[[ MATERIAL PROVIDED open ]]
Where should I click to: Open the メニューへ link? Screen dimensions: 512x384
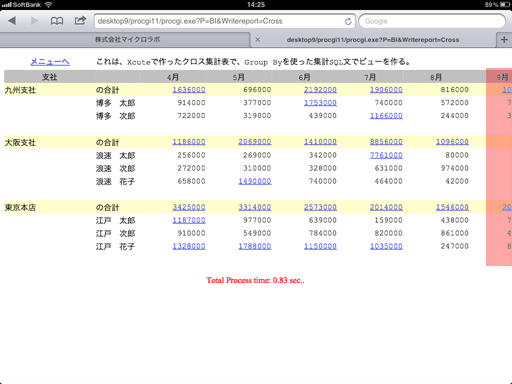(x=50, y=62)
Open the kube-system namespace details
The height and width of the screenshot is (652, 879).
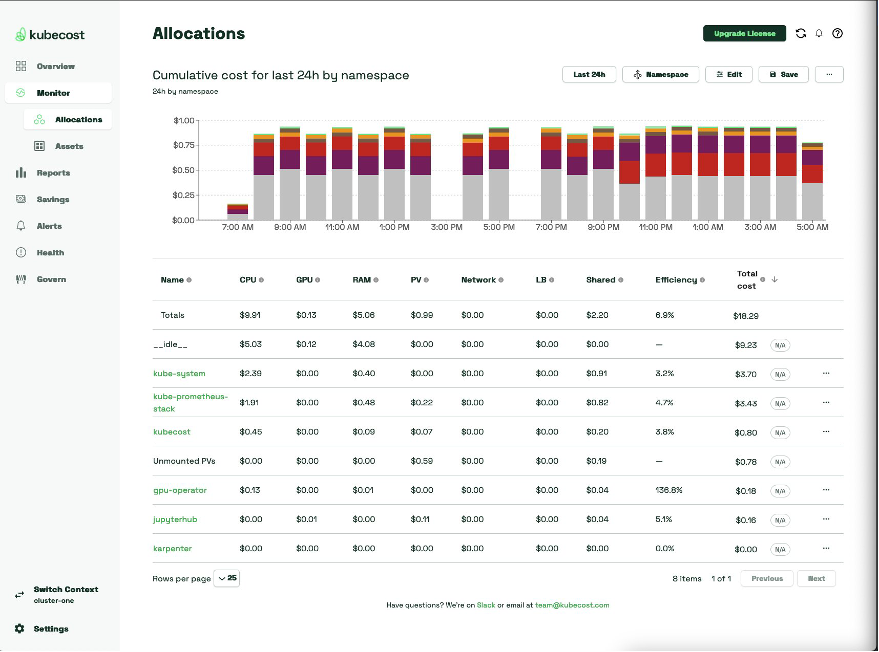coord(180,373)
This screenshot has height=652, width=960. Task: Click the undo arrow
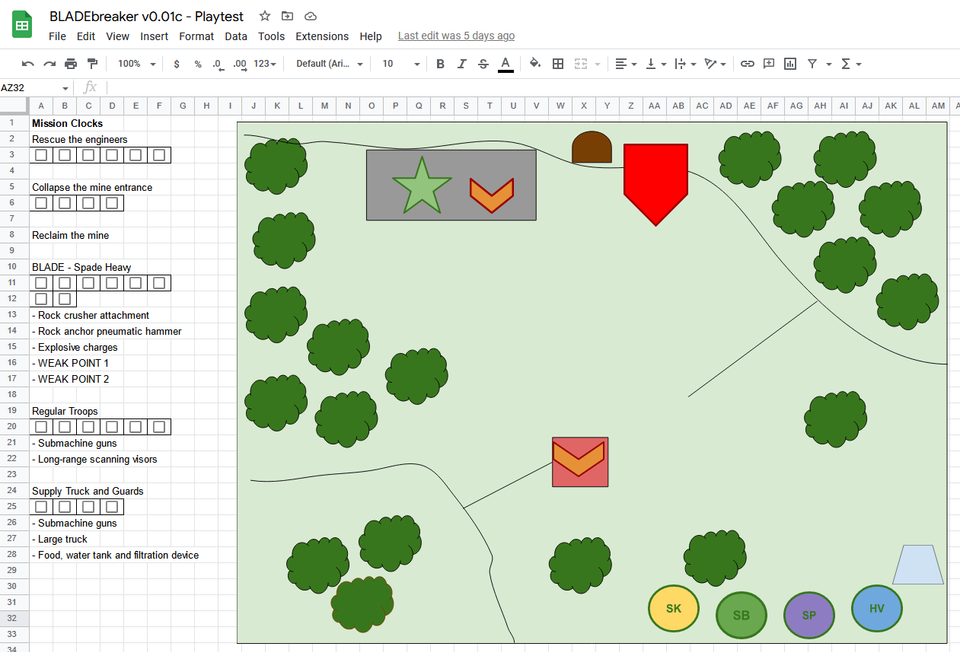(x=27, y=63)
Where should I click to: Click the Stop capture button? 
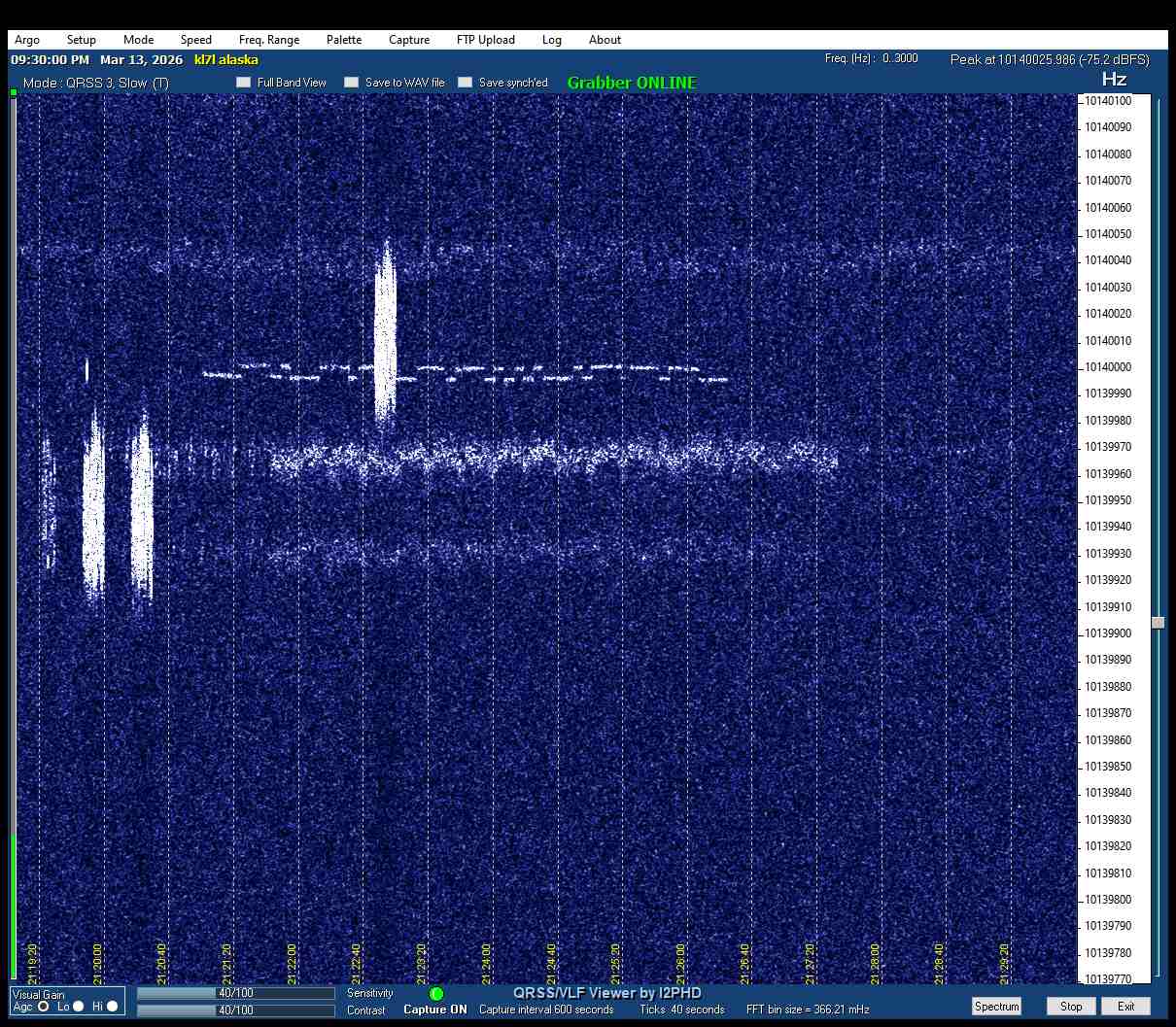pyautogui.click(x=1071, y=1007)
[[ MATERIAL PROVIDED closed ]]
• YOUR ASSIGNMENT: Only what runs from the line containing "This screenshot has" through the end of the entries above should be extracted, exactly and without pictures.

• SOLUTION FOR THIS PROBLEM:
This screenshot has height=652, width=960. Task: Click the undo arrow
(x=27, y=63)
Where should I click to: Click the Stop capture button? 
pyautogui.click(x=1071, y=1007)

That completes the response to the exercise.